Overall, bearing in mind the above-mentioned pathogenic hypotheses for RP-related ME based on our data (BRB breakdown, RPE pump dysfunction, Müller cell impairment, autoimmune-related phenomena, and vitreous traction)3, we can rule out the vitreous contribution, since the presence of an ERM or vitreoretinal tractions were among our exclusion criteria. Although we found no clear signs of inflammation in RP eyes with ME, we cannot rule out all autoimmune-related phenomena. Hyperreflective foci have already been shown to increase in RP, and are associated with inflammatory and degenerative intraretinal phenomena occurring independently of the presence of ME21. With respect to the pathogenic hypothesis of RPE-related dysfunctions, we found similar morphological RPE status both in eyes with and without ME. However, the lack of any macroscopic damage to RPE detected on OCT means we cannot completely rule out RPE cells as contributing to the pathogenesis of ME, especially bearing in mind the possible loss of RPE pump function.

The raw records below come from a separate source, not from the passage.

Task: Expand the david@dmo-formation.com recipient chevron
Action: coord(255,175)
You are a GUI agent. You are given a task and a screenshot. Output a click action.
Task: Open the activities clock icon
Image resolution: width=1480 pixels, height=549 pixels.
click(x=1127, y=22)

On the other hand, our findings corroborated the pathogenic hypothesis of Müller cell impairment and BRB breakdown. Indeed, Müller cells are known to play a key role in regulating intra/extracellular fluid distribution and macular edema16,22, and these cells are also central to the homeostatic maintenance of the BRB16. The involvement of Müller cells in RP has already been established,their increased activity has been associated with a protective role against neurodegeneration23. When Müller cells are activated, their genetic profile is altered and higher metabolic efforts are potentially needed to preserve retinal photoreceptors24,25. In this scenario, we can suppose that the increased activity of these cells might lead to progressive deterioration in function, which may be expressed in different ways, including the onset of ME and the degeneration of retinal photoreceptors. Regarding ME, we might hypothesize that the distress of retinal Müller cells causes the loss of fluid homeostasis and contributes to the impairment of the inner BRB, with progressive accumulation of fluid in the INL. In addition, Müller cell distress might also be associated with increased production of VEGF, providing trophic support for the SCP and DCP networks, whose sparing might be interpreted as a compensatory mechanism for the functional impairment of the choroid. Although intriguing, this is mere speculation and requires validating by future histologic studies.

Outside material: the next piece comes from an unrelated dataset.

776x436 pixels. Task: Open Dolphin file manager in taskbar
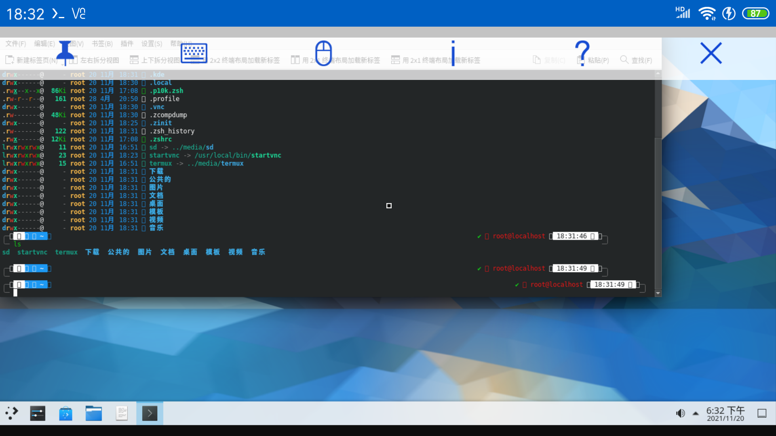point(93,413)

We are aware that our study is potentially hampered by several drawbacks, chief of which is the relatively low number of eyes. We also realize RP is a chronic retinal dystrophy, meaning that a 1-year follow-up is too brief a period to draw definite conclusions. Furthermore, although we took several steps to guarantee high image quality, we are also mindful that all imaging techniques are prone to being encumbered by artifacts26. In addition, we speculated about the involvement of different retinal cytotypes and of the BRB in absence of histologic validations, which would be useful in coming to firmer conclusions. Moreover, although we excluded eyes affected by ERM or other kinds of vitreoretinal disorders, we acknowledge these eyes are subject to ME too, probably with their own pathogenesis. Further studies are therefore warranted to investigate the morpho-functional profiles of different subtypes of ME complicating RP.

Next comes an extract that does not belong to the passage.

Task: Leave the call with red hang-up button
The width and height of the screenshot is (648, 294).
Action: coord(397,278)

In essence, our study focused on major inner retinal involvement in the pathogenesis of ME in RP. Many factors might contribute to the onset of ME in RP, including Müller cell impairment, BRB breakdown, loss of RPE function and choroidal alterations. Further studies are needed to define in detail the contribution of glial and neuronal retinal cytotypes in the pathogenesis of ME in RP and their relationship with the response to treatments.